** Opening Supplied records block **

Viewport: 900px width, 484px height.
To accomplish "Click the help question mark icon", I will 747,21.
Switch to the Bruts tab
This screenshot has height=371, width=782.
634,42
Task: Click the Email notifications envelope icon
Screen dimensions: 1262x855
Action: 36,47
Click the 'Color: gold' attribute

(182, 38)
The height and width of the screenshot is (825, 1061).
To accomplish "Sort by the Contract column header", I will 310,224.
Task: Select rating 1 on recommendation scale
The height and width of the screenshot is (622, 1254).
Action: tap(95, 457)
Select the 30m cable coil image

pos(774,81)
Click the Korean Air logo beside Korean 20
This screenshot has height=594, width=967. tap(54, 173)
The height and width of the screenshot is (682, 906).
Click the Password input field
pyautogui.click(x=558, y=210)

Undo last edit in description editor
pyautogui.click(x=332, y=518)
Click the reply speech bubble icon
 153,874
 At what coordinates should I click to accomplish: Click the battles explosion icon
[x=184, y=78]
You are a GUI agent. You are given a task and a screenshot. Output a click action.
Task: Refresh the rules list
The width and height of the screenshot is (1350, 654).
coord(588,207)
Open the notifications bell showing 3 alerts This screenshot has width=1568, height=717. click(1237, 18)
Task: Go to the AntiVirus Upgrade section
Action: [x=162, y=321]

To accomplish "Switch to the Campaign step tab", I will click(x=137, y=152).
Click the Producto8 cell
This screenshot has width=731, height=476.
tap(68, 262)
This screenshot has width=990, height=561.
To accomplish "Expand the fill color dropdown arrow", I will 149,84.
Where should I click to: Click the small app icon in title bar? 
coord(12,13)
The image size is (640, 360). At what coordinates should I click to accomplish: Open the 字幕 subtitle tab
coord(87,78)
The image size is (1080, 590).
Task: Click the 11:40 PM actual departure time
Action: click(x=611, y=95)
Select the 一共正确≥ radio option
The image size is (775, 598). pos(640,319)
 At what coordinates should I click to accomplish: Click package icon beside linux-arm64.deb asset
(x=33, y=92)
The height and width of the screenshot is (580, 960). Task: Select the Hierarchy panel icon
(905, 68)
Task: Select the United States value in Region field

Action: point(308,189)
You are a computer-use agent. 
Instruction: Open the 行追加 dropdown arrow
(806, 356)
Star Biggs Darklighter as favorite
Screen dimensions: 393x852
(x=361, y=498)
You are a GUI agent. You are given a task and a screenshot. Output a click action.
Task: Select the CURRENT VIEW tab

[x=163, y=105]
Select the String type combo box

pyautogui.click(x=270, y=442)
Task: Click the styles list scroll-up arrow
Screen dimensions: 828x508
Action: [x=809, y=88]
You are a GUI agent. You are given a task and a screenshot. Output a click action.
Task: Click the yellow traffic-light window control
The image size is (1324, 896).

** Closing Supplied records block **

Extract every entry above as it appears.

Viewport: 900px width, 484px height.
To accomplish "Click the help question mark icon", I will 747,21.
Switch to the Bruts tab
This screenshot has height=371, width=782.
634,42
Task: Click the Email notifications envelope icon
Screen dimensions: 1262x855
Action: 36,47
Click the 'Color: gold' attribute

(182, 38)
The height and width of the screenshot is (825, 1061).
To accomplish "Sort by the Contract column header", I will 310,224.
Task: Select rating 1 on recommendation scale
The height and width of the screenshot is (622, 1254).
Action: tap(95, 457)
Select the 30m cable coil image

pos(774,81)
Click the Korean Air logo beside Korean 20
This screenshot has height=594, width=967. tap(54, 173)
The height and width of the screenshot is (682, 906).
Click the Password input field
pyautogui.click(x=558, y=210)

Undo last edit in description editor
pyautogui.click(x=332, y=518)
Click the reply speech bubble icon
 153,874
 At what coordinates should I click to accomplish: Click the battles explosion icon
[x=184, y=78]
You are a GUI agent. You are given a task and a screenshot. Output a click action.
Task: Refresh the rules list
The width and height of the screenshot is (1350, 654).
coord(588,207)
Open the notifications bell showing 3 alerts This screenshot has width=1568, height=717. click(1237, 18)
Task: Go to the AntiVirus Upgrade section
Action: [x=162, y=321]

To accomplish "Switch to the Campaign step tab", I will click(x=137, y=152).
Click the Producto8 cell
This screenshot has width=731, height=476.
tap(68, 262)
This screenshot has width=990, height=561.
To accomplish "Expand the fill color dropdown arrow", I will 149,84.
Where should I click to: Click the small app icon in title bar? 
coord(12,13)
The image size is (640, 360). At what coordinates should I click to accomplish: Open the 字幕 subtitle tab
coord(87,78)
The image size is (1080, 590).
Task: Click the 11:40 PM actual departure time
Action: click(x=611, y=95)
Select the 一共正确≥ radio option
The image size is (775, 598). pos(640,319)
 At what coordinates should I click to accomplish: Click package icon beside linux-arm64.deb asset
(x=33, y=92)
The height and width of the screenshot is (580, 960). Task: Select the Hierarchy panel icon
(905, 68)
Task: Select the United States value in Region field

Action: point(308,189)
You are a computer-use agent. 
Instruction: Open the 行追加 dropdown arrow
(806, 356)
Star Biggs Darklighter as favorite
Screen dimensions: 393x852
(x=361, y=498)
You are a GUI agent. You are given a task and a screenshot. Output a click action.
Task: Select the CURRENT VIEW tab

[x=163, y=105]
Select the String type combo box

pyautogui.click(x=270, y=442)
Task: Click the styles list scroll-up arrow
Screen dimensions: 828x508
Action: [x=809, y=88]
You are a GUI agent. You are given a task and a screenshot. Output a click action.
Task: Click the yellow traffic-light window control
The image size is (1324, 896).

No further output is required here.